Under this line is some data; print exactly the lines from the one containing "Where should I" through its last line, without pictures.

— Record set —
↓

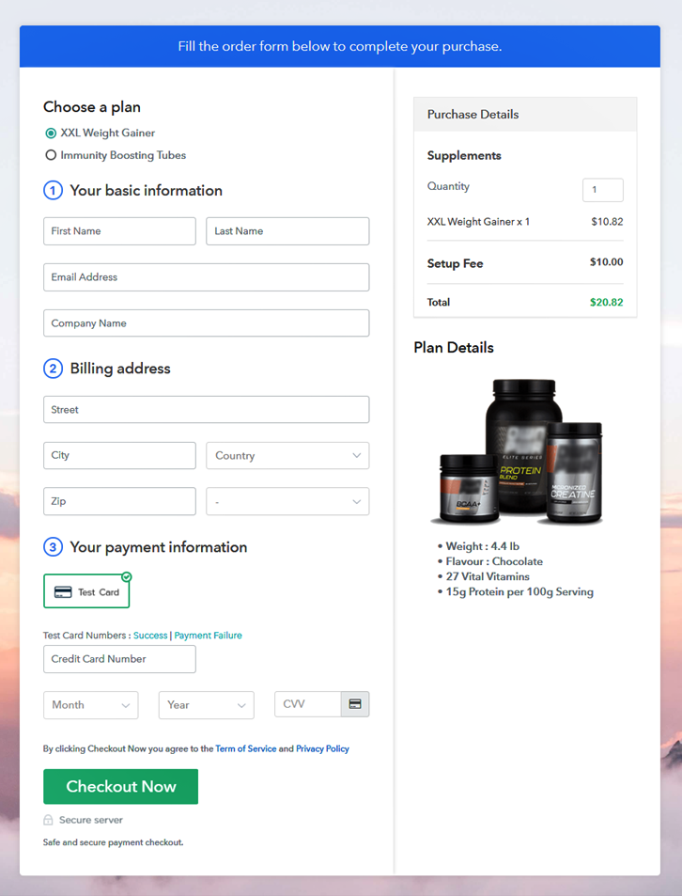Select Test Card payment method
The image size is (682, 896).
point(86,592)
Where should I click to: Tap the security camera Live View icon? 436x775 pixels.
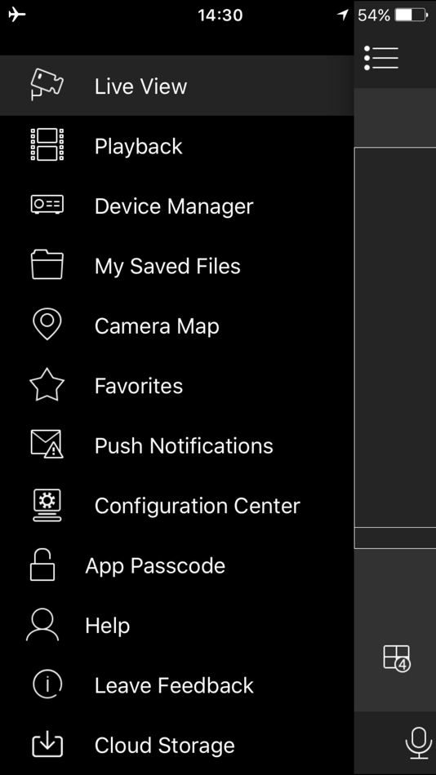point(47,85)
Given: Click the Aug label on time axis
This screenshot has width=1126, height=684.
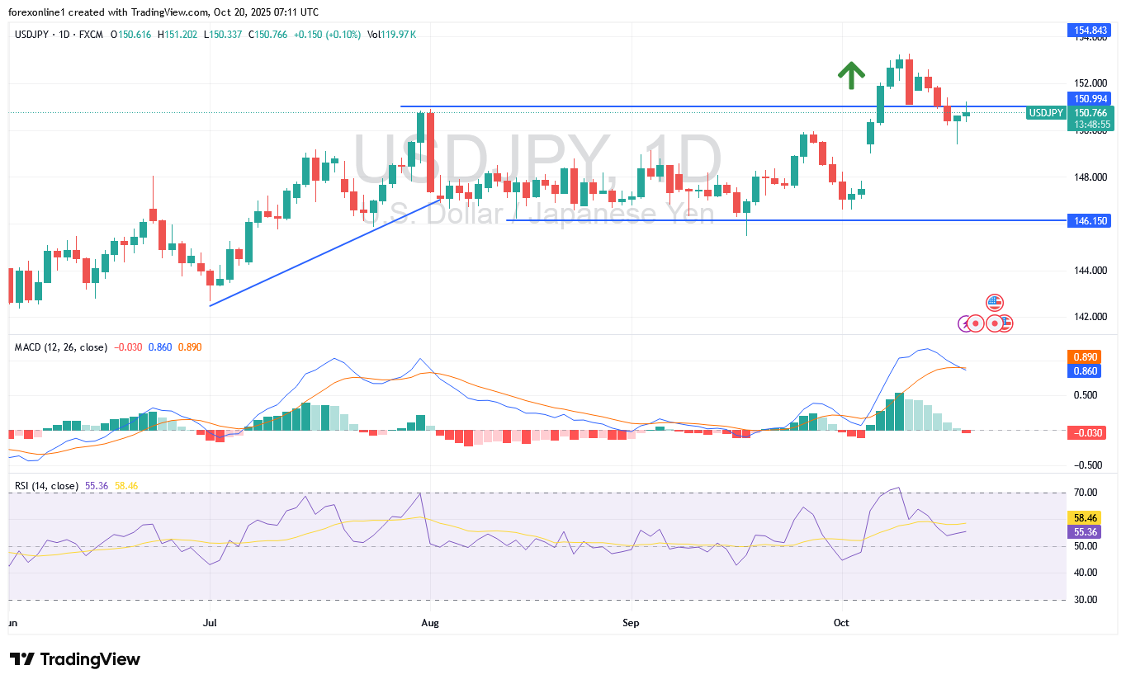Looking at the screenshot, I should coord(429,625).
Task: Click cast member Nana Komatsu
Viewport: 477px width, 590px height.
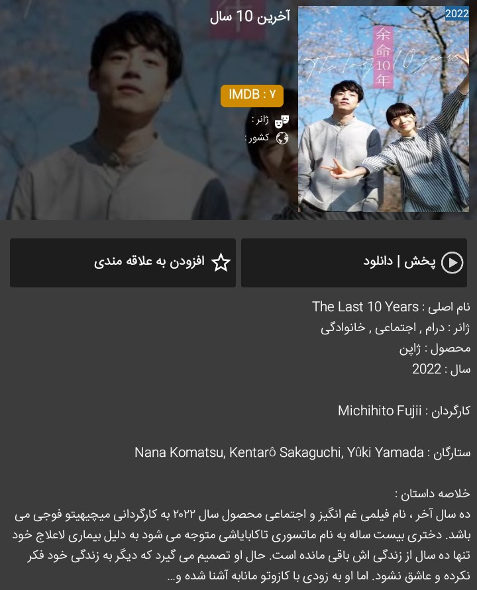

↑

— Result of this exercise —
Where should I click to: Tap the security camera Live View icon? 436x775 pixels.
point(47,85)
Given: Click the Aug label on time axis
This screenshot has width=1126, height=684.
Looking at the screenshot, I should coord(429,625).
Task: Click cast member Nana Komatsu
Viewport: 477px width, 590px height.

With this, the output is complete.